Implement nearest-depth upsampling

Looooong commented 5 years ago

The VXGI script has the property diffuseResolutionScale used to scale-down the render resolution of indirect diffuse lighting pass, which reduces pixel shading cost. Bilinear filtering was used to upsample the result. This method produces blurry effect at the edges.

This commit replaces the old filtering method with nearest-depth upsampling method.

Looooong commented 5 years ago

@jeske Here, I present to you the upsampling result when indirect diffuse lighting pass is rendered at different resolution scale. What do you think?

1/4 camera resolution

1/8 camera resolution

1/100 camera resolution

jeske commented 5 years ago

(I only have time to read the code right now.. I can try to run it in the next day or two.)

One possible problem is that I think the GatherOffsets table might be wrong here...

static int3 GatherOffsets[4] = {
        int3(0, 1, 0),                                                          
        int3(1, 1, 0),                                                          
        int3(1, 0, 0),                                                          
        int3(0, 0, 0) 
      };

If this is the right source......

https://docs.microsoft.com/en-us/windows/desktop/direct3dhlsl/gather4--sm4-1---asm-

[gather] is the same as point sampling with (u,v) texture coordinate deltas at the following locations: (-,+),(+,+),(+,-),(-,-), where the magnitude of the deltas are always half a texel.

Then the gather offsets are:

(-0.5, 0.5) (0.5,0.5) (0.5,-0.5) (-0.5,-0.5)

So I think you want this:

static int3 GatherOffsets[4] = {
        int3(-1,  1, 0),     
        int3( 1,  1, 0),     
        int3( 1, -1, 0),    
        int3(-1, -1, 0)    
      };

And just checking that this behaves the same on OpenGL, this ARB_texture_gather reference describes the order as...

T_i0_j1 T_i1_j1 T_i1_j0 T_i0_j0 which is.... (-,+) (+,+) (+,-) (-,-)

...so it's the same

jeske commented 5 years ago

Looking at the pictures some more...

I don't think nearest-depth is going to work very well for this situation. Because the depths on both sides of these corners is going to be very similar.

I think nearest-normal or a weighted combination of depth-and-normal.... And if the error-distance exceeds some threshold, fallback to a blended value. (or add the pixel to a work-list that needs to be re-traced per-pixel)

Is the surface normal available?

Looooong commented 5 years ago

@jeske Actually, I already have the texel 0.5 offset removed at the beginning of NearestNeighborTexel:

int3 texel = int3(mad(uv, sourceTexelSize.zw, -0.5), 0);

Then I cast the result to int3, which truncates the float to integer. This is the same as floor, thus, texel holds the sample position at (-,-). This is why the GatherOffsets looks like that.

Looooong commented 5 years ago

Is the surface normal available?

Yes, it is.

And if the error-distance exceeds some threshold, fallback to a blended value.

And how do we determine this threshold?

jeske commented 5 years ago

Another important issue...

It's essential that we use absolute values of distance.. so if the current distance function is signed, we need to use abs(distance(...)).
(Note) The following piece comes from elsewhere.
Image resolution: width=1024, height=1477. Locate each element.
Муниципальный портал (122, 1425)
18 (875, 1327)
Even better would be to compute where the neighborDepth should be based on the current texel normal, depth, the neighbor coordinate, and the diffuseResolutionScale, (and possibly the subpixel location of the current pixel in the diffuse illumination texture) and then compute an error from where we expected the depth to be.

And if the error-distance exceeds some threshold, fallback to a blended value.

And how do we determine this threshold?

Good question. It's important to note that the error deltas depend on the diffuseResolutionScale. Because the smaller the indirect lighting texture, the more "off" the texel values will be.

I think a good place to start is just to compute this threshold based on the allowed amount of normal deviation per screen-space pixels. So something like:

if (bestNeighborNormalDelta > 10-degrees * diffuseResolutionScale) { // fail to blending mode }

Thresholding based on the depth value is complicated.... I think you would need to use the texel normal diffuseResolutionScale, and neighbor coordinate to project what you expect the neighbor texel depth value to be. Which sounds complicated.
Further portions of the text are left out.